When I was at school, the only time I remember women being discussed was over a 2 week period when we were studying the Suffragettes in History. I asked my nieces if this was still the case, and essentially, it still is. Although one of them mentioned more women authors recommended by one of her English teachers (bravo). So where in history is Herstory?
Why women are excluded from much of the curriculum is obvious, women were not entitled to educate themselves, participate widely in society or have careers, so how would they have made the scientific discoveries, the political speeches or the athletic achievements that would entitle them to be part of the history books? But that’s not the whole truth, is it? Women were still accomplishing things behind the scenes and in more “contemporary” history were working alongside men – but they are a mere shadow in comparison to men in history. In a 2013 curriculum, where we are creating minds that will shape the tomorrow of our society, shouldn’t we be making more of an effort to celebrate to accomplishments of women throughout history? Now that we “know better” shouldn’t we be looking to undo this error of erasing women from the tapestry of society? Our classrooms are doing the equivalent of what IKEA did to their Saudia Arabia catalogue.

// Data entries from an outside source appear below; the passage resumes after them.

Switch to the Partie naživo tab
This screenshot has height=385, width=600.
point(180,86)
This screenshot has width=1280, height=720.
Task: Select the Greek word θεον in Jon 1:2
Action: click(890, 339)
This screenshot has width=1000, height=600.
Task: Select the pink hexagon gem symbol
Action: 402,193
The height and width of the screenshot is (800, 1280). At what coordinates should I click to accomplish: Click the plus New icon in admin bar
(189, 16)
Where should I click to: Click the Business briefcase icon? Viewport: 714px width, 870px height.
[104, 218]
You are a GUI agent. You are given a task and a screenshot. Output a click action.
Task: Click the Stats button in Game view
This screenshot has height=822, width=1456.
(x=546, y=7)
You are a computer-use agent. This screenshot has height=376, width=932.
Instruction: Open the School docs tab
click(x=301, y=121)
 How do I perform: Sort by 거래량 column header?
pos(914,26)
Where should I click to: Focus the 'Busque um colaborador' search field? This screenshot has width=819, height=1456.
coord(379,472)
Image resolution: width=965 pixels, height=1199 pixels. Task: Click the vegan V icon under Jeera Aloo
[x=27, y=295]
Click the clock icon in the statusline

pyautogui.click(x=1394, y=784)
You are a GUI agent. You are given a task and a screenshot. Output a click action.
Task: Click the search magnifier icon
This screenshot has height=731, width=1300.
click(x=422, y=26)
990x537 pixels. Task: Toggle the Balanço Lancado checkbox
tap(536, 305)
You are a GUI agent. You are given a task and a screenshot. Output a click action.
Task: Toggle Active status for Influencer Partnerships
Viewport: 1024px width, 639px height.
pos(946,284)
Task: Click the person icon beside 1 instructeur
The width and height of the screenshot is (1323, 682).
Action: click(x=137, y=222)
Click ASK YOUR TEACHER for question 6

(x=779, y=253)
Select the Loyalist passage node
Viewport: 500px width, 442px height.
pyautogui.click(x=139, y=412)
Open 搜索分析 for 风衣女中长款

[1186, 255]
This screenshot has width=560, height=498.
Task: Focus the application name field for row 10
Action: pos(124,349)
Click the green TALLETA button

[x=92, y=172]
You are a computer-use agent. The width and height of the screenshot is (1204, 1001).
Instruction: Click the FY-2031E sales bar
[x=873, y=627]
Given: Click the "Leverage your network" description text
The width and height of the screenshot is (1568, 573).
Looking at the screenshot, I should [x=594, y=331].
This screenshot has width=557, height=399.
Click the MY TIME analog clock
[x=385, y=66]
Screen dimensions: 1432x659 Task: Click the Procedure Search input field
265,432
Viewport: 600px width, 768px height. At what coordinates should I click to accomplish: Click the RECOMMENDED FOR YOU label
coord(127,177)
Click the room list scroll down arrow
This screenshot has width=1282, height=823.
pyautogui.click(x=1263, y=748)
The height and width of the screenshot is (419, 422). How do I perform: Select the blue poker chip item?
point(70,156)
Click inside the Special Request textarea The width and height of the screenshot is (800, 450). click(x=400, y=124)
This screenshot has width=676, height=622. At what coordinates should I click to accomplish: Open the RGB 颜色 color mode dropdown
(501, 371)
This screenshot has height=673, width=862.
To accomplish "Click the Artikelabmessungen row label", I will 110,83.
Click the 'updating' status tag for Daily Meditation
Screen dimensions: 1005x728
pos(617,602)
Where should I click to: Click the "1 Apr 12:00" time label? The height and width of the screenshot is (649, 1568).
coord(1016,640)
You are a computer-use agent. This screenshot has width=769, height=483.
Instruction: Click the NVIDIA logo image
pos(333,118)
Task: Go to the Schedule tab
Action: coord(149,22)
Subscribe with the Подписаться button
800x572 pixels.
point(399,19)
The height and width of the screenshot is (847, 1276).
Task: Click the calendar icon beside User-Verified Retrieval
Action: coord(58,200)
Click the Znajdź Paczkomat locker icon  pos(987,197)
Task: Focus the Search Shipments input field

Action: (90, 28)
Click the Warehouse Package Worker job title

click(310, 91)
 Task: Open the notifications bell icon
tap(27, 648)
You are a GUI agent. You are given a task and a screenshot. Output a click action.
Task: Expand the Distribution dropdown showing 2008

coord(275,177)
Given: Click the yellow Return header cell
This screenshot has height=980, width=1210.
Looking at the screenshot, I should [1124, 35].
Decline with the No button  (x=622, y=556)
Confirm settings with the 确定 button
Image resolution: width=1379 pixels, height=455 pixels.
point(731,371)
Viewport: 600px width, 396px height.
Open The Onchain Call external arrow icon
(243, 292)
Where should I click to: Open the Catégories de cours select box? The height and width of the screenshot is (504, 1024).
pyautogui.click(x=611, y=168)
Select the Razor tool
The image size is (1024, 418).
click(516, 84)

This all has made me look up this clip from 10 Things I Hate About You (go to 5.30)
“the oppressive patriarchal values that dictate our education.” Brilliant.
Dearest Kat from the film (secretly who I wished I was) has a point, what about the women?
If we’re teaching history are we including Amelia Earhart, Marie Curie, Eleanor Roosevelt, Rosa Parks, Joan of Arc, Indira Ghandi? From what I remember I was taught about Emmeline Pankhurt and I was introduced to Anne Frank as “a girl who wrote a diary” (forget that it’s been translated into 67 languages) before we moved on to talk about the second world war. I managed to get Jane Austen into my fifth year at school, but it was after pestering my English teacher to allow me to do my discursive essay on “feminist protagonists in English literature”, maybe I was more like Kat, then I realised *high fives self*
If we’re teaching Modern Studies or politics are we including discussion on the gendered analysis and impact of sexism on political decision making? Do we hear about contemporary women leaders like Hillary, Aung Sang Su Ki, Angela Merkel or Julia Gillard? I only remember something about Thatcher (I also remember a pretty sexist bias in how I was told about her) despite being at school in the late 90’s/early 20’s, by which point some other women had made their political mark across the world.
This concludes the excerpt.